**Listed entries**

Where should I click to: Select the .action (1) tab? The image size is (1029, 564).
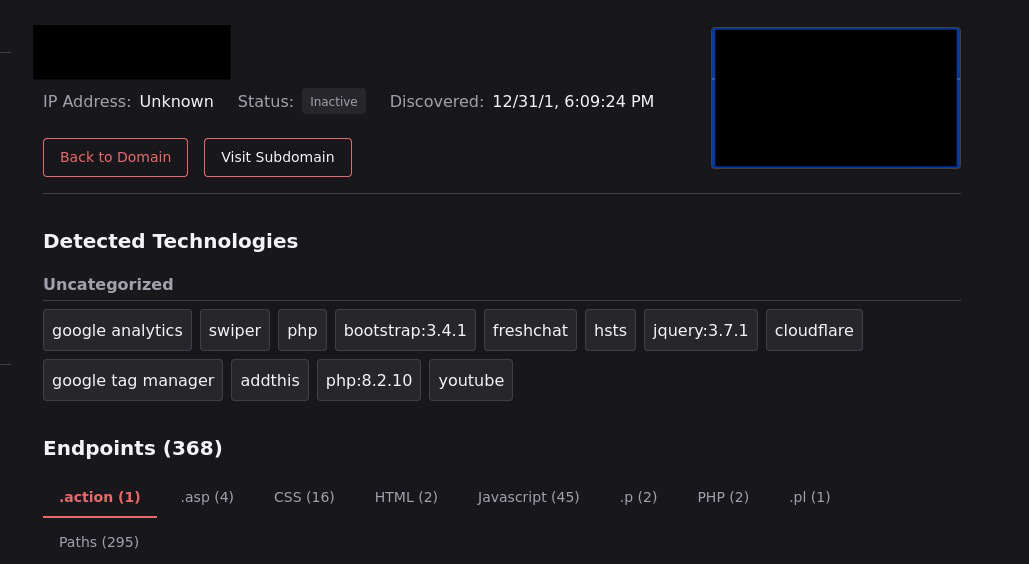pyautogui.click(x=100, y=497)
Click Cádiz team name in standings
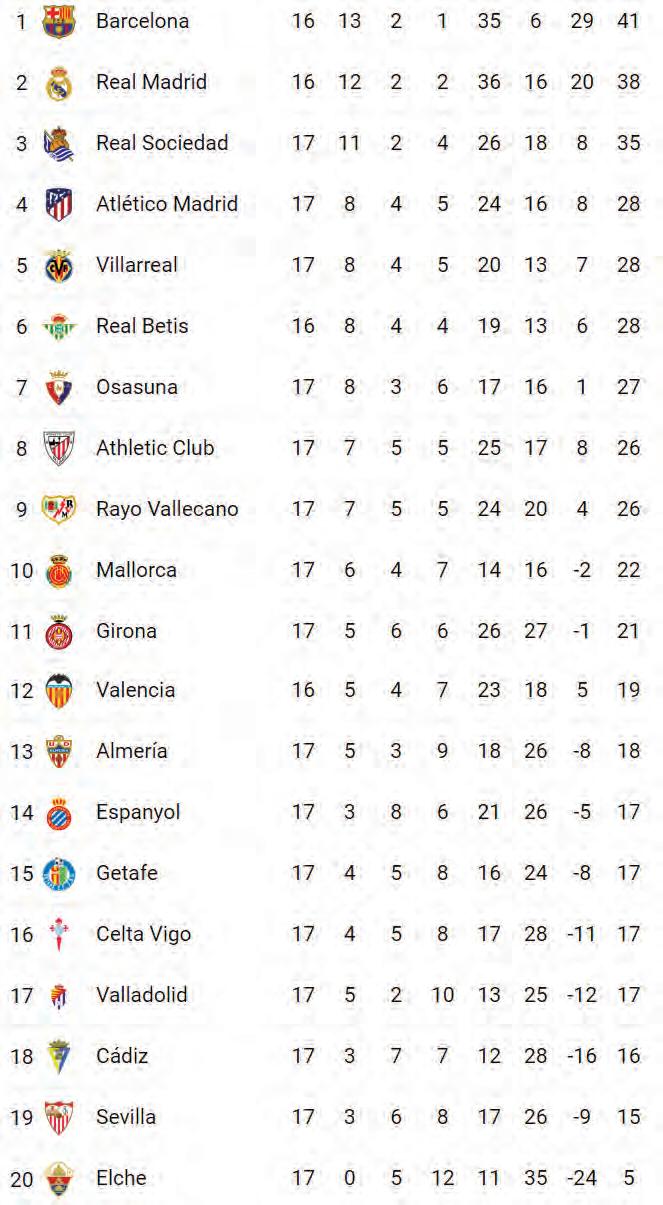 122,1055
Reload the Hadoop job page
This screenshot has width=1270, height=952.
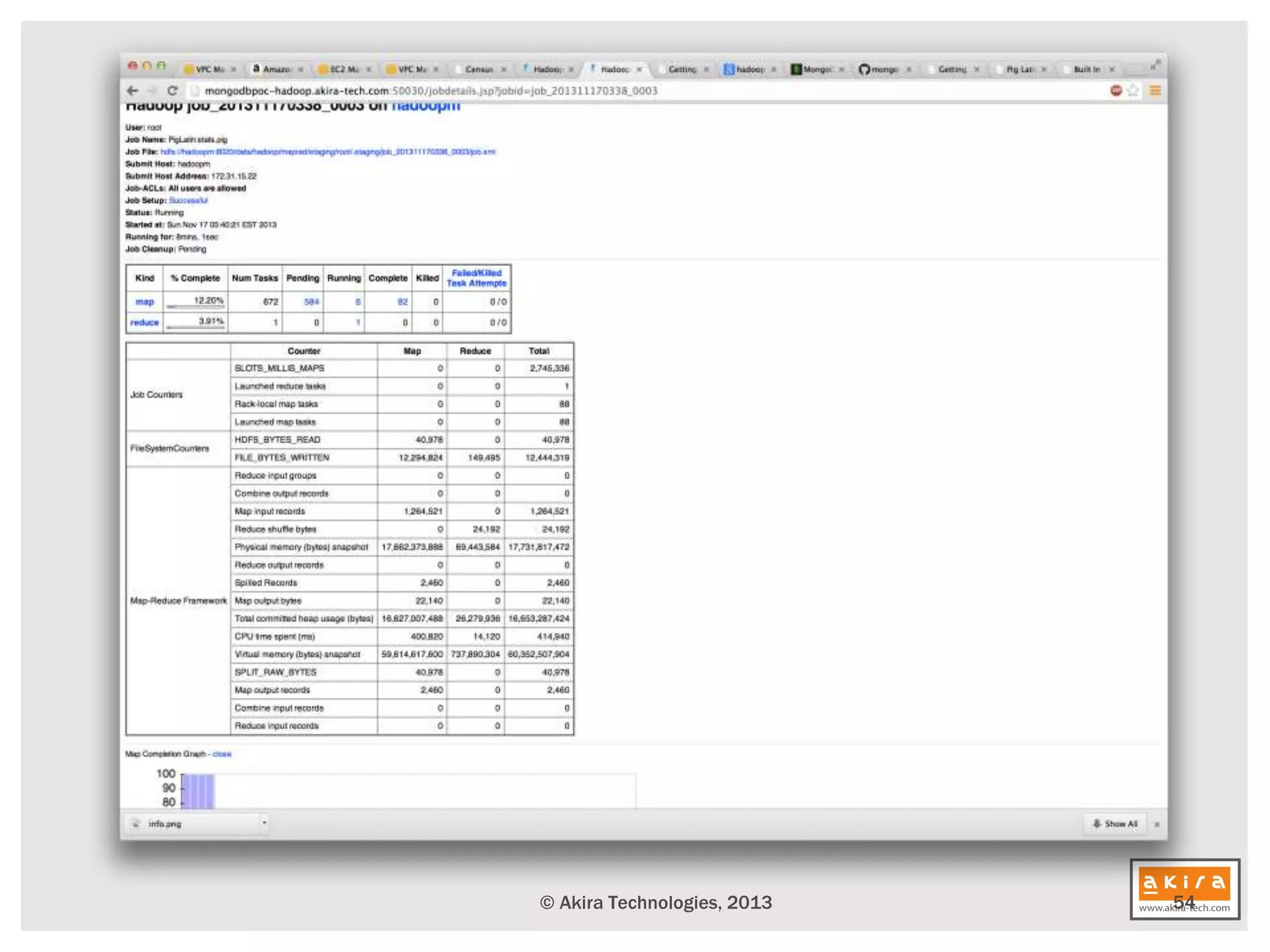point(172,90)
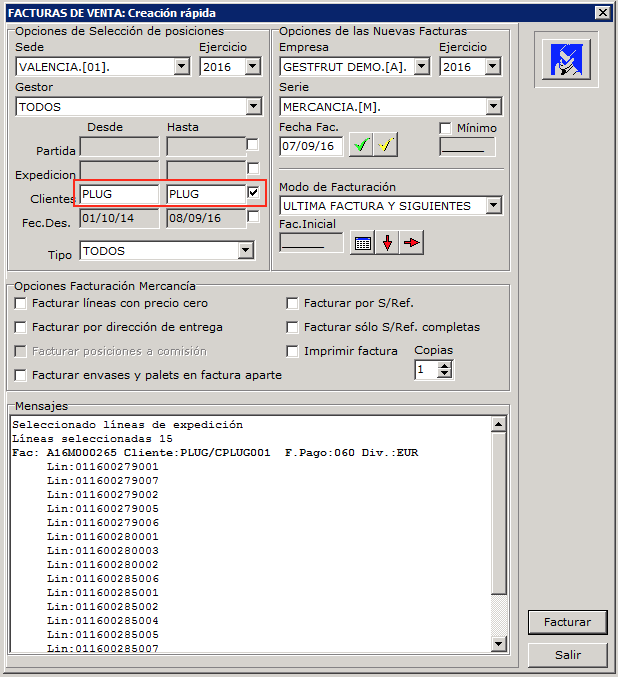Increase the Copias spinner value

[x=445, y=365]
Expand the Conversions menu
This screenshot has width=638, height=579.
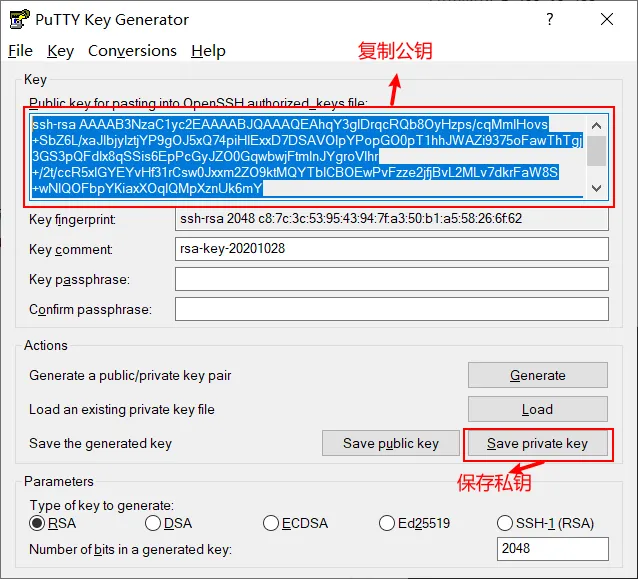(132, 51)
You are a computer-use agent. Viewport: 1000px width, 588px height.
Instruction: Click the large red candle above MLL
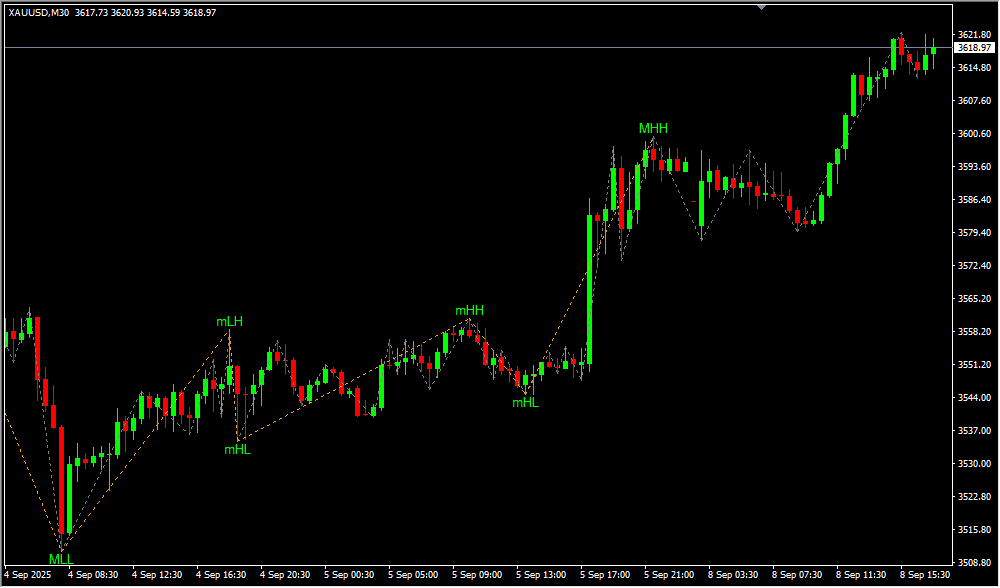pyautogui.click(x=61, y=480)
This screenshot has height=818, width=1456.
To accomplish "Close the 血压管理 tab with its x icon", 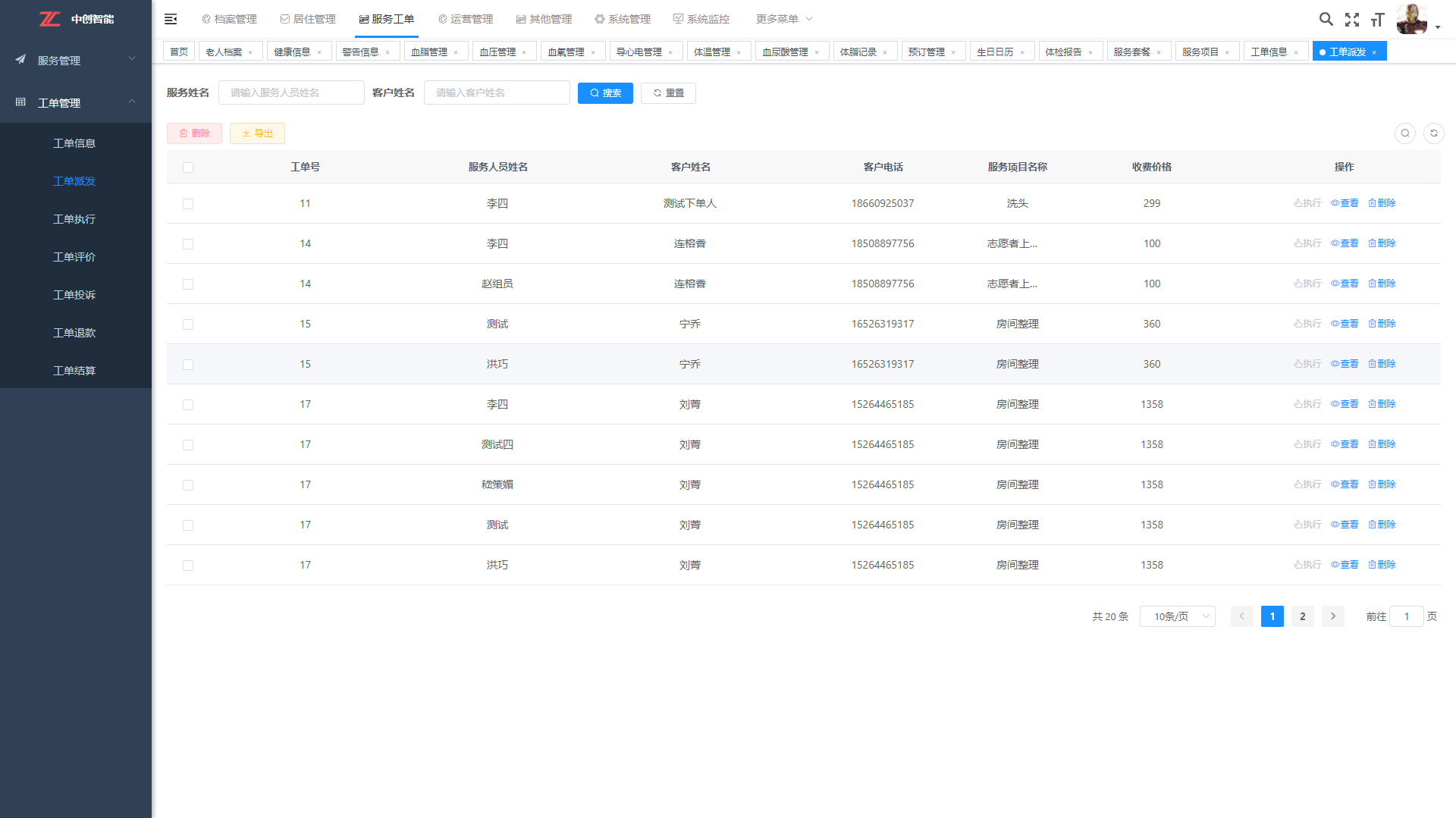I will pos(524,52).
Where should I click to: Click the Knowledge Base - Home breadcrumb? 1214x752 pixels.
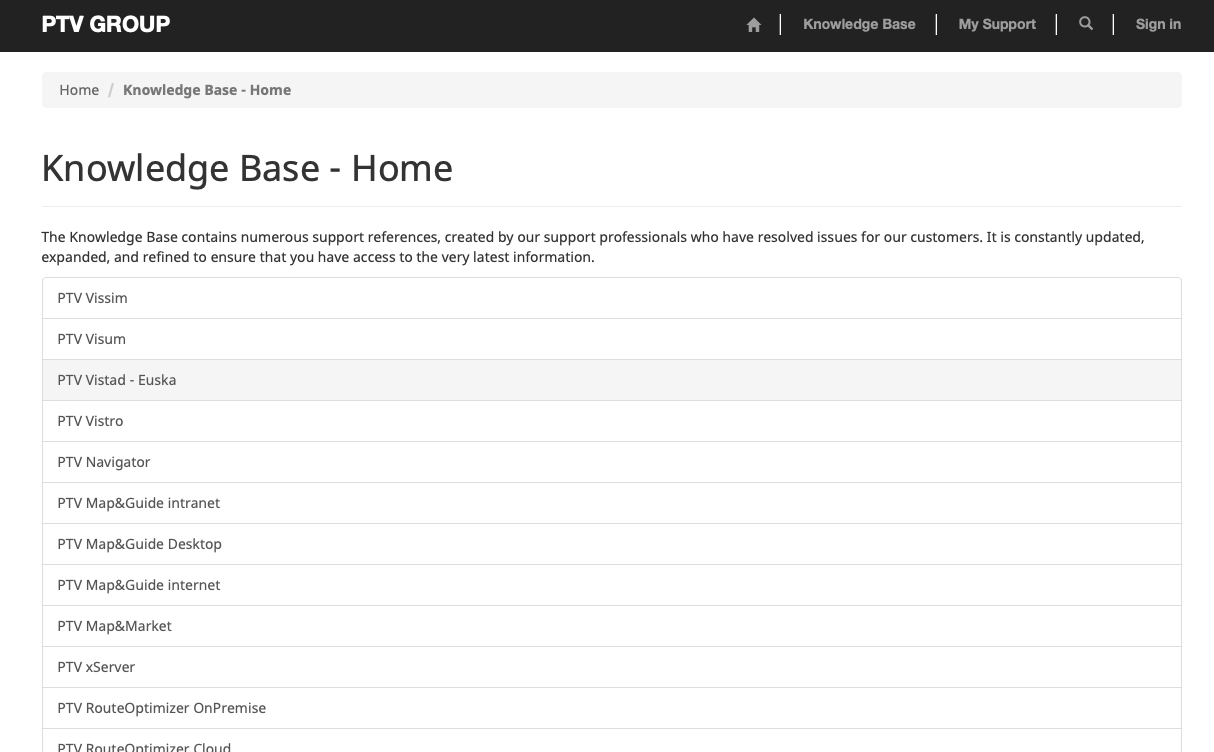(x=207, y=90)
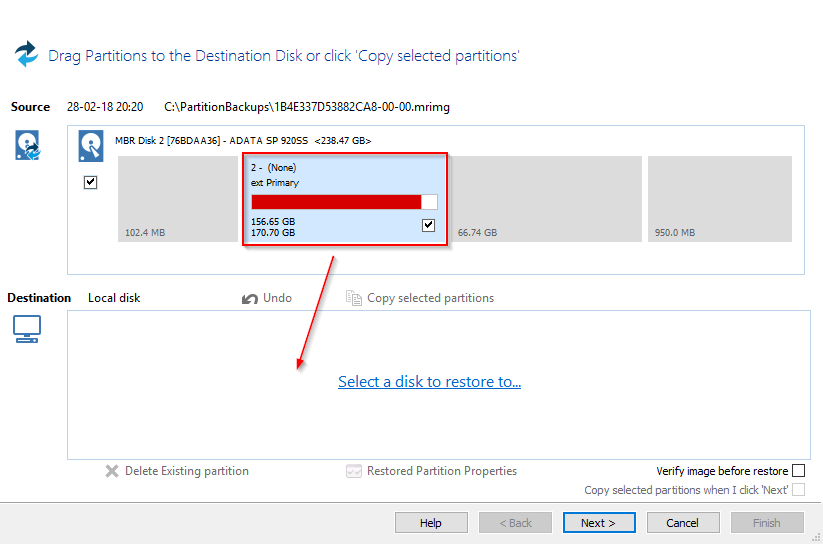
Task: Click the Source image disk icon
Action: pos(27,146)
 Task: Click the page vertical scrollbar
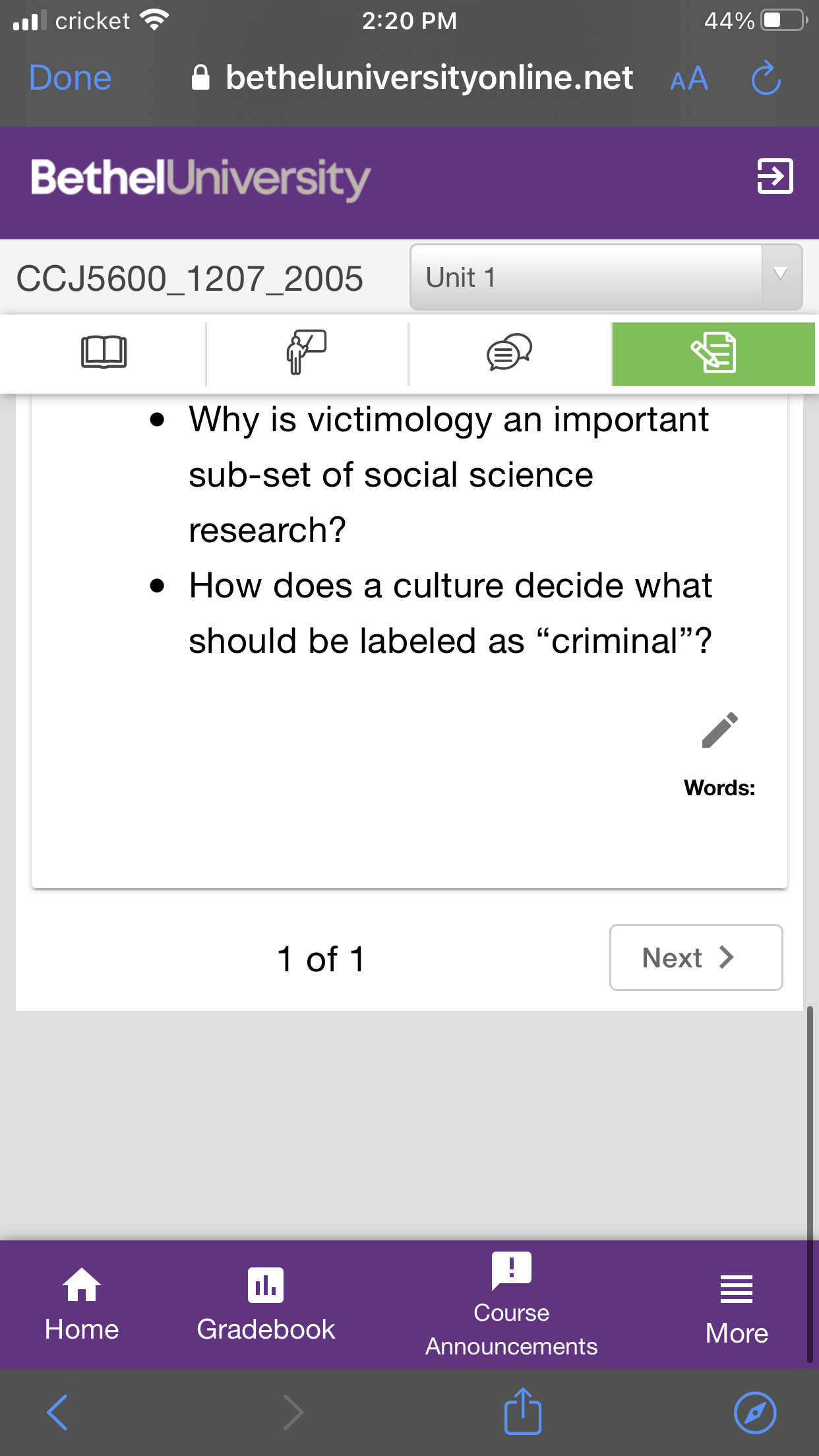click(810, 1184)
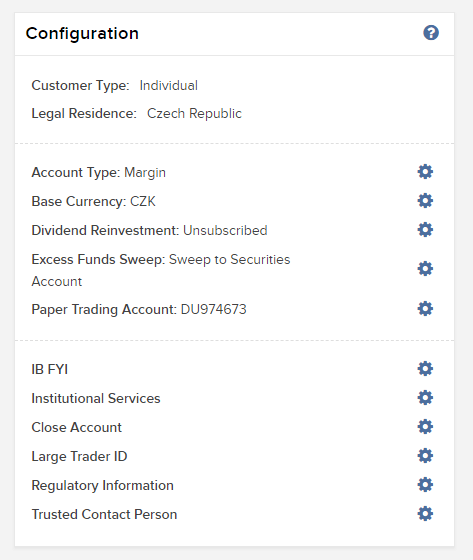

**Task objective**
Please return the lines above word for word, starting at the first one and ending at the line that contains "pyautogui.click(x=61, y=480)". Leave the pictures out of your answer.

**Response to the exercise**
Where should I click to: Select the .action (1) tab? The image size is (1029, 564).
pyautogui.click(x=100, y=497)
Click Cádiz team name in standings
 122,1055
Reload the Hadoop job page
This screenshot has width=1270, height=952.
point(172,90)
Increase the Copias spinner value

[x=445, y=365]
Expand the Conversions menu
This screenshot has width=638, height=579.
(132, 51)
You are a computer-use agent. Viewport: 1000px width, 588px height.
Instruction: Click the large red candle above MLL
pyautogui.click(x=61, y=480)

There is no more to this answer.